Malheureusement, l'Allemagne et les États de la « Ligue hanséatique » dirigés par les Pays-Bas, y sont fermement opposés. Ils devraient reconsidérer leur position. L'UE envisage à présent de doubler son budget, ce qui ne fournirait qu'environ 100 milliards d'euros et ne rapporterait qu'un dixième de ce que les obligations perpétuelles pourraient rapporter. Ceux qui veulent maintenir leur contribution au budget de l'UE à un minimum devraient encourager les Consols. Ils devraient autoriser certaines taxes, comme une taxe sur les transactions financières, qui fournirait à l'UE ses propres ressources, assurant ainsi sa notation AAA. Mais les taxes n'auraient pas à être imposées – les Consols les remplaceraient. Ces deux partis et le reste de l'Europe seraient alors en bien meilleure posture. Les paiements annuels de 5 milliards d'euros, dont la valeur actuelle déclinerait sans cesse, donneraient à l'UE les mille milliards d'euros dont le continent a besoin de toute urgence – un rapport coûts-avantages incroyable.
GPS : Lorsque l'UE a assoupli ses règles contre les aides d'État, l'Allemagne a présenté plus de la moitié des demandes. Certains prétendent que cela sape les principes d'un marché unique en fournissant à l'Allemagne un avantage injuste. Qu'en pensez-vous ?
SOROS : J'approuve leur argumentation. C'est particulièrement injuste pour l'Italie, qui était déjà l'homme malade de l'Europe et qui a été ensuite le pays le plus durement touché par le COVID-19. Matteo Salvini, le chef du parti de La ligue, est en campagne pour que l'Italie quitte l'euro et l'Union européenne. Heureusement, sa popularité personnelle a diminué depuis qu'il a quitté le gouvernement, mais son plaidoyer gagne en popularité.
C'est une autre menace existentielle pour l'UE. Mais que resterait-il de l'Europe sans l'Italie, qui était auparavant le pays le plus pro-européen ? Les Italiens ont plus fait confiance à l'Europe qu'à leurs propres gouvernements.

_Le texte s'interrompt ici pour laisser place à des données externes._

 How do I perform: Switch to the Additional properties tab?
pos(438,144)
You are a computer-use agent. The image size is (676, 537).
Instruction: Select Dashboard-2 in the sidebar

Mais ils ont été mal traités durant la crise des réfugiés de 2015. C'est à ce moment-là qu'ils se sont tournés vers l'extrême-droite de La Ligue de Salvini et vers le Mouvement 5 Étoiles, de tendance populiste.
GPS : Vous semblez très pessimiste.
SOROS : Loin de là. Je reconnais que l'Europe traverse plusieurs dangers existentiels. Ce n'est pas une figure de style, c'est la réalité. Le verdict du Tribunal constitutionnel fédéral allemand n'est que le dernier défi en date. Une fois que nous aurons reconnu cela, nous nous montrerons peut-être à la hauteur. Nous sommes capables de prendre des mesures exceptionnelles, qui soient appropriées aux circonstances exceptionnelles que nous vivons. Cela s'applique bien sûr au cas des Consols, qui ne doivent jamais être émises en temps normal, mais qui sont idéales en ce moment précis. Tant que je pourrai proposer des mesures comme l'émission des Consols, je ne perdrai pas espoir.